Task statement: Lines from the line with "The width and height of the screenshot is (1294, 924)." to the line with "is (1200, 630)." in the entries below, and only those, must be output exactly, with both ends included.

[Saved entries]
· · · ·

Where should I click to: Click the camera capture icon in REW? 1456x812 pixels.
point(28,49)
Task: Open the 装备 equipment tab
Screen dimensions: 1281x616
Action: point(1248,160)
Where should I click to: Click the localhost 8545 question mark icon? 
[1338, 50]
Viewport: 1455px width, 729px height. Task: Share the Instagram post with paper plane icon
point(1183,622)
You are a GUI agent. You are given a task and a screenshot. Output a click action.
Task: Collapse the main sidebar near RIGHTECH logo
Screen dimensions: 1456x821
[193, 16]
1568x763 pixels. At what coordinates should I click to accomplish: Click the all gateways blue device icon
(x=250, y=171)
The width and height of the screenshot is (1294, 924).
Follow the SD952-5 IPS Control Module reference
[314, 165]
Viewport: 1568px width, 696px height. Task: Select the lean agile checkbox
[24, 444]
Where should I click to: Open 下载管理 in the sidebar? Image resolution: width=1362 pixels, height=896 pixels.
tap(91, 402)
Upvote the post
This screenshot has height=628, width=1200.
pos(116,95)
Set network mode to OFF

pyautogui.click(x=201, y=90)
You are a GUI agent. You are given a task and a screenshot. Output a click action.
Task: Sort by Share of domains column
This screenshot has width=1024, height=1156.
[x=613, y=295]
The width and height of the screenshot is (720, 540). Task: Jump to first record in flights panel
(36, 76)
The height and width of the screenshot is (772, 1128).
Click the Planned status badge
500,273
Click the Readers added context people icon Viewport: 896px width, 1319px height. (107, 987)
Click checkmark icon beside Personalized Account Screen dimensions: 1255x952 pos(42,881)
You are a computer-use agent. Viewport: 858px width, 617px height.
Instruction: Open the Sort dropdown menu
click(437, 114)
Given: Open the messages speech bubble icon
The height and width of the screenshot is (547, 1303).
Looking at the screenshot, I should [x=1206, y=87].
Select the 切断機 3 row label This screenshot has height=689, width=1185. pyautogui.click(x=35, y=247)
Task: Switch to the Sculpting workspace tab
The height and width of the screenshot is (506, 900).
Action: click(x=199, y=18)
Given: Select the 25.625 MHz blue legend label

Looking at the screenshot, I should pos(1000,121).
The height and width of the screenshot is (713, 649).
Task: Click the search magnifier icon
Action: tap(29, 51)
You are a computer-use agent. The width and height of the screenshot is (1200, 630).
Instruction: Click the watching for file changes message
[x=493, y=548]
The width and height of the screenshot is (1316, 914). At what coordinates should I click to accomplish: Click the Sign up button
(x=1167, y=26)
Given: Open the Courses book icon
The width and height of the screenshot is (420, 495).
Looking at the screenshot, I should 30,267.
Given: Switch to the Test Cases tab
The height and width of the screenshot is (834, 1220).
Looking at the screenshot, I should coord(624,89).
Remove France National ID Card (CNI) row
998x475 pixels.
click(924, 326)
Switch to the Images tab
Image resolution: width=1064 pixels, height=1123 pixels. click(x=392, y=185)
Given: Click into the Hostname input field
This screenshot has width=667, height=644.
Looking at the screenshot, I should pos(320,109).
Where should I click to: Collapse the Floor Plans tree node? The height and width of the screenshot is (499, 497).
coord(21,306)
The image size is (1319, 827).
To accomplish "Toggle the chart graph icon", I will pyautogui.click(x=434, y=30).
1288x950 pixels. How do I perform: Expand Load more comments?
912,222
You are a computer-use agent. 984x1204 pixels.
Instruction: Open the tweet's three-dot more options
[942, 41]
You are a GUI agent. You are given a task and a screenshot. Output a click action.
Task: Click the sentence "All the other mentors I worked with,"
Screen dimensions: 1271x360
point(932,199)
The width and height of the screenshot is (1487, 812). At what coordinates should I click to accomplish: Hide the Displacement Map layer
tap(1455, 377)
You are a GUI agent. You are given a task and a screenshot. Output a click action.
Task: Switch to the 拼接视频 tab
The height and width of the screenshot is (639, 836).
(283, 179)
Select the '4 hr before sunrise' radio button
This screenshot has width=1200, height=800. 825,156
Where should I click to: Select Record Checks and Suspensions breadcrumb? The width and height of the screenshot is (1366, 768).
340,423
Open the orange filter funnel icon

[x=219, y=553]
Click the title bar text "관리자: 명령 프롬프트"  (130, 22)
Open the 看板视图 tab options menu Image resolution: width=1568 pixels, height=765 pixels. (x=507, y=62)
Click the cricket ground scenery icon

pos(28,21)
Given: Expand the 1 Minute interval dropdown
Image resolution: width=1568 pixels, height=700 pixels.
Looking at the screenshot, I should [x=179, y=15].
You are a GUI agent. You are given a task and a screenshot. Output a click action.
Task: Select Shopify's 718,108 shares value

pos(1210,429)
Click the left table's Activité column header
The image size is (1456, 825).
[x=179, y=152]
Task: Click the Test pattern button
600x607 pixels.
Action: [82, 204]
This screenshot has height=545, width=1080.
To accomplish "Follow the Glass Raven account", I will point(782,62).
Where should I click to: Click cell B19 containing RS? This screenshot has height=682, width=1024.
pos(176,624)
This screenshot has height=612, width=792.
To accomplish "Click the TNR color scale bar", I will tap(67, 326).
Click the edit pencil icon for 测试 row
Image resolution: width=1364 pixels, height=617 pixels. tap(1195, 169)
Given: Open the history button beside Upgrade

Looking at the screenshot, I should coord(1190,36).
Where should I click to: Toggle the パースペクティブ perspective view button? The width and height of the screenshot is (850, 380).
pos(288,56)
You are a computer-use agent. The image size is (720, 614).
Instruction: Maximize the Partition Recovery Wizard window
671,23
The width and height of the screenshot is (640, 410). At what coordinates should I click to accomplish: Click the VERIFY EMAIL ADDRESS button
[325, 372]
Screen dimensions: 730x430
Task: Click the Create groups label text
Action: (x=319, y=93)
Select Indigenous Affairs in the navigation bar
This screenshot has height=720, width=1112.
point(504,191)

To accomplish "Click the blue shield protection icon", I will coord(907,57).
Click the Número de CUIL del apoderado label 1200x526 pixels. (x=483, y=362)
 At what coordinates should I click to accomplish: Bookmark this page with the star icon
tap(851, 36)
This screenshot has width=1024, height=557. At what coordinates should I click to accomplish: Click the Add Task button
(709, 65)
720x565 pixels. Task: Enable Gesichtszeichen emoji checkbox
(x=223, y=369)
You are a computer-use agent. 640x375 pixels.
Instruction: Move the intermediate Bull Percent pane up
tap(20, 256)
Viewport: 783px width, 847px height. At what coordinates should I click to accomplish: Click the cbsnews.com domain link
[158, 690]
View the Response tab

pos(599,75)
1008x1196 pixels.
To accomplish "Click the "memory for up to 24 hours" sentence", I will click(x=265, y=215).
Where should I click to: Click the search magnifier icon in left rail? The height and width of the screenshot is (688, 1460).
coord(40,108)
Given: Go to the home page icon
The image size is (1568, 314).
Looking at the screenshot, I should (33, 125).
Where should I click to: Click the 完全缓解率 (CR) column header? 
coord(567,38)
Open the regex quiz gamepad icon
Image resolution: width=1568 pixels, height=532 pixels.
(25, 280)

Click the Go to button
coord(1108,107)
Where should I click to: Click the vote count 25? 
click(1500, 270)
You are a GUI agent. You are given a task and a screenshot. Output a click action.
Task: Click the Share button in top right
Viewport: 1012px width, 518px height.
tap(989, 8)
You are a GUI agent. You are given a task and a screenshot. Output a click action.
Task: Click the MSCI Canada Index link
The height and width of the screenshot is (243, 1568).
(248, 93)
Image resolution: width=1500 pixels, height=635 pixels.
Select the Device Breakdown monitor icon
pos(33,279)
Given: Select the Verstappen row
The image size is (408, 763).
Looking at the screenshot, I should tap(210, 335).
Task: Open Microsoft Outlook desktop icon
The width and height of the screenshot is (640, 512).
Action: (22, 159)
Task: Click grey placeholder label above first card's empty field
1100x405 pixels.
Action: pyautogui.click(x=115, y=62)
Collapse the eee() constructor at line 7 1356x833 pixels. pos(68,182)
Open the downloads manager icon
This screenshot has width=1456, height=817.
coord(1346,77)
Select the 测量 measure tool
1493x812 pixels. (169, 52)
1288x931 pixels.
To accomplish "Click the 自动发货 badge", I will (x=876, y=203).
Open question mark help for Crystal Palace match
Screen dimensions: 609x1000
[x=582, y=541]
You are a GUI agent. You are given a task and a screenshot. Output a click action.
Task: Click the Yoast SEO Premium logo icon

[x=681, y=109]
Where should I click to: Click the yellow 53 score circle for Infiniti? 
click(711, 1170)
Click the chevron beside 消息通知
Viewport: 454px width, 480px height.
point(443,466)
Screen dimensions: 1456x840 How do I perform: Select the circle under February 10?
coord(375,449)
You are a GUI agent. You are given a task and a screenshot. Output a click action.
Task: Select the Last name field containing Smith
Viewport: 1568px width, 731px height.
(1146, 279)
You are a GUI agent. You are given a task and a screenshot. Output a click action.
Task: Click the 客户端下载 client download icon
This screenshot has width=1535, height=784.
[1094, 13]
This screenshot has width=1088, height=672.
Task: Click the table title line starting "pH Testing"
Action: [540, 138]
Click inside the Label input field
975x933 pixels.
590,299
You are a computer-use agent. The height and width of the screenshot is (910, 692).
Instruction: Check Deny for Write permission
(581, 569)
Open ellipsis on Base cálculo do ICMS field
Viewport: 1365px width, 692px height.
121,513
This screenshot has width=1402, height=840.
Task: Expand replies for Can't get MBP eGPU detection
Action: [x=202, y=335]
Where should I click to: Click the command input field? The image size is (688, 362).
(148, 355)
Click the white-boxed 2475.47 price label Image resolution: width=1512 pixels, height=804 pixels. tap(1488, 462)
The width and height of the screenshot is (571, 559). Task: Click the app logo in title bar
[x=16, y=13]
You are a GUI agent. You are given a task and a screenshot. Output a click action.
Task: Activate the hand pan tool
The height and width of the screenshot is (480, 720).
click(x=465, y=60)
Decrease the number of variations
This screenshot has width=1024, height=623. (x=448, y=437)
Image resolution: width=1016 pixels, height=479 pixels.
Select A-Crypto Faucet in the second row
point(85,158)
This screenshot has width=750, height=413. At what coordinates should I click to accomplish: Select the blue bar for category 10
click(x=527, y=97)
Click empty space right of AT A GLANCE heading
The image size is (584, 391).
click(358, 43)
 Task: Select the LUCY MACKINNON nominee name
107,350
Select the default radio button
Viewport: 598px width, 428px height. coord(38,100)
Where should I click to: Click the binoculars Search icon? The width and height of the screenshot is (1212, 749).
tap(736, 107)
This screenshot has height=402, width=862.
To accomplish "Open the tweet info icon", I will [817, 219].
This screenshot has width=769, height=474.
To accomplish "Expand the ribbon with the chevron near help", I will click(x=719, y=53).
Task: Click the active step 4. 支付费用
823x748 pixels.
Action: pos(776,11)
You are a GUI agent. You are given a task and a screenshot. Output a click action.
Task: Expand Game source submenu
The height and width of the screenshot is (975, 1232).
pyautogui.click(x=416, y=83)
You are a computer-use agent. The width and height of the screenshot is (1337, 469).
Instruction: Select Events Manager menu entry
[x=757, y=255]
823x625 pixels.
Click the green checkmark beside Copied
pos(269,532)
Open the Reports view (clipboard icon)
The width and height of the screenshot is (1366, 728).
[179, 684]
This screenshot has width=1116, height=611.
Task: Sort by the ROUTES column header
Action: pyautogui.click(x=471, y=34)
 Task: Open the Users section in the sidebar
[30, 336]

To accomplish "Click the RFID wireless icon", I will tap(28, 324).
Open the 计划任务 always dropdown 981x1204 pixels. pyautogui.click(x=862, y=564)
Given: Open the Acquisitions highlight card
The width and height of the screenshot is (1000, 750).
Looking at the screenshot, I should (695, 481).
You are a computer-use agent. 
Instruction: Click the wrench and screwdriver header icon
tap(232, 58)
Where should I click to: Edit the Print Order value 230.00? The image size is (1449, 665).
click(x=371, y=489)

· · · ·

Solution to this task:
The width and height of the screenshot is (1294, 924).
Follow the SD952-5 IPS Control Module reference
[314, 165]
Viewport: 1568px width, 696px height. Task: Select the lean agile checkbox
[24, 444]
Where should I click to: Open 下载管理 in the sidebar? Image resolution: width=1362 pixels, height=896 pixels.
tap(91, 402)
Upvote the post
This screenshot has height=628, width=1200.
pos(116,95)
Set network mode to OFF

pyautogui.click(x=201, y=90)
You are a GUI agent. You are given a task and a screenshot. Output a click action.
Task: Sort by Share of domains column
This screenshot has width=1024, height=1156.
[x=613, y=295]
The width and height of the screenshot is (720, 540). Task: Jump to first record in flights panel
(36, 76)
The height and width of the screenshot is (772, 1128).
Click the Planned status badge
500,273
Click the Readers added context people icon Viewport: 896px width, 1319px height. (107, 987)
Click checkmark icon beside Personalized Account Screen dimensions: 1255x952 pos(42,881)
You are a computer-use agent. Viewport: 858px width, 617px height.
Instruction: Open the Sort dropdown menu
click(437, 114)
Given: Open the messages speech bubble icon
The height and width of the screenshot is (547, 1303).
Looking at the screenshot, I should [x=1206, y=87].
Select the 切断機 3 row label This screenshot has height=689, width=1185. pyautogui.click(x=35, y=247)
Task: Switch to the Sculpting workspace tab
The height and width of the screenshot is (506, 900).
Action: click(x=199, y=18)
Given: Select the 25.625 MHz blue legend label

Looking at the screenshot, I should pos(1000,121).
The height and width of the screenshot is (713, 649).
Task: Click the search magnifier icon
Action: tap(29, 51)
You are a computer-use agent. The width and height of the screenshot is (1200, 630).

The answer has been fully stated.